__Exercise prompt__: The lines from the top of the records below through the one containing "bd@lifeonkey.com (127, 1528)" are to be transcribed exactly, and nothing else is to be added.

(Collected data)
--- START ---

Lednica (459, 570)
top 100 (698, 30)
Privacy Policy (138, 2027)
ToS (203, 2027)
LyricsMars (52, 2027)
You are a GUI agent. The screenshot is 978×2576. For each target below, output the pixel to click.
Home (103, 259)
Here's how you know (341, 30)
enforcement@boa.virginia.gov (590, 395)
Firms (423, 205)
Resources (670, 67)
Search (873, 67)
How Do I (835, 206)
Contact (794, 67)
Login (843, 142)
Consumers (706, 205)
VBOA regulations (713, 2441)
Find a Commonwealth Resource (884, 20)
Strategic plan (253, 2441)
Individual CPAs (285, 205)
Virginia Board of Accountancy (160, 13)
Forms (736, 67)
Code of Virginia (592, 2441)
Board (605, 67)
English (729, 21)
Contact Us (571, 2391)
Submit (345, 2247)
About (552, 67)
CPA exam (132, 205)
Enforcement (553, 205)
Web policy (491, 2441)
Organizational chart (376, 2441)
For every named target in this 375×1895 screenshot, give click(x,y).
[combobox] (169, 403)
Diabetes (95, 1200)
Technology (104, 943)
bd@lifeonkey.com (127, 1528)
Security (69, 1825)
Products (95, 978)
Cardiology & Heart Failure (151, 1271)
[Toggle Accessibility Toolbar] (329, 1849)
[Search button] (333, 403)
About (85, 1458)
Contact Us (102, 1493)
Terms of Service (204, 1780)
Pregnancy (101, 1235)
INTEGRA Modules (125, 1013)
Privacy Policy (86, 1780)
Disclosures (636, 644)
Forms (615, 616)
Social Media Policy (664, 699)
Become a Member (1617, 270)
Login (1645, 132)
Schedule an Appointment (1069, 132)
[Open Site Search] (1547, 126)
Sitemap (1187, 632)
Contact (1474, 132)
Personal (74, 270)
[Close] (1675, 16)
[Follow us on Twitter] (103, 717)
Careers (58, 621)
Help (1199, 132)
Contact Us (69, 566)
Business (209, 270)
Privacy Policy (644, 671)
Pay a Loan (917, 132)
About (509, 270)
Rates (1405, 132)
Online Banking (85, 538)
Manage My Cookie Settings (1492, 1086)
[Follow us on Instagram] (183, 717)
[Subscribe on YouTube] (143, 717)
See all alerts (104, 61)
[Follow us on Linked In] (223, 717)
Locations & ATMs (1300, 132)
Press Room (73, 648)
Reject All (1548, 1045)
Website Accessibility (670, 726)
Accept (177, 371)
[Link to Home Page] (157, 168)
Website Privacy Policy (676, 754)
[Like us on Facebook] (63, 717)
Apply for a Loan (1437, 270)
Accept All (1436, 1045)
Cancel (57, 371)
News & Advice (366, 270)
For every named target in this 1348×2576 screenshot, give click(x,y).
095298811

--- END ---

__Task result__:
Lednica (459, 570)
top 100 (698, 30)
Privacy Policy (138, 2027)
ToS (203, 2027)
LyricsMars (52, 2027)
You are a GUI agent. The screenshot is 978×2576. For each target below, output the pixel to click.
Home (103, 259)
Here's how you know (341, 30)
enforcement@boa.virginia.gov (590, 395)
Firms (423, 205)
Resources (670, 67)
Search (873, 67)
How Do I (835, 206)
Contact (794, 67)
Login (843, 142)
Consumers (706, 205)
VBOA regulations (713, 2441)
Find a Commonwealth Resource (884, 20)
Strategic plan (253, 2441)
Individual CPAs (285, 205)
Virginia Board of Accountancy (160, 13)
Forms (736, 67)
Code of Virginia (592, 2441)
Board (605, 67)
English (729, 21)
Contact Us (571, 2391)
Submit (345, 2247)
About (552, 67)
CPA exam (132, 205)
Enforcement (553, 205)
Web policy (491, 2441)
Organizational chart (376, 2441)
For every named target in this 375×1895 screenshot, give click(x,y).
[combobox] (169, 403)
Diabetes (95, 1200)
Technology (104, 943)
bd@lifeonkey.com (127, 1528)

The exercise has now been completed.